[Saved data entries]
_ _ _

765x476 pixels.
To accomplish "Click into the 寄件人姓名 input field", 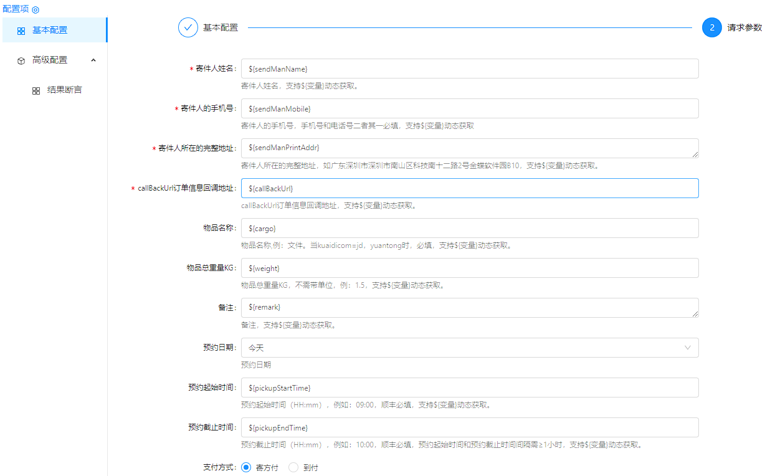I will pos(470,69).
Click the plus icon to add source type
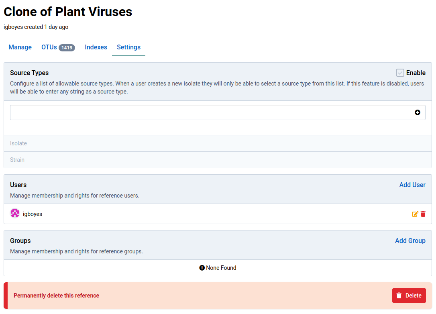Image resolution: width=436 pixels, height=314 pixels. [x=418, y=113]
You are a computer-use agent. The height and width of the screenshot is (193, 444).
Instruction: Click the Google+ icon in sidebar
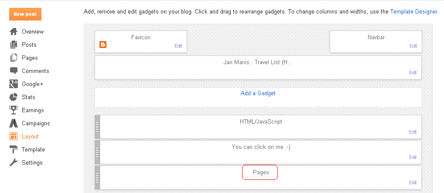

_ _ _

YOUR ASSIGNMENT —
Your reply should hold only the lines running from the one with "Click the plus icon to add source type" to the end of the data above, set down exactly, pictures omitted.

WRITTEN SOLUTION —
Click the plus icon to add source type
Image resolution: width=436 pixels, height=314 pixels. [x=418, y=113]
You are a computer-use agent. The height and width of the screenshot is (193, 444).
Instruction: Click the Google+ icon in sidebar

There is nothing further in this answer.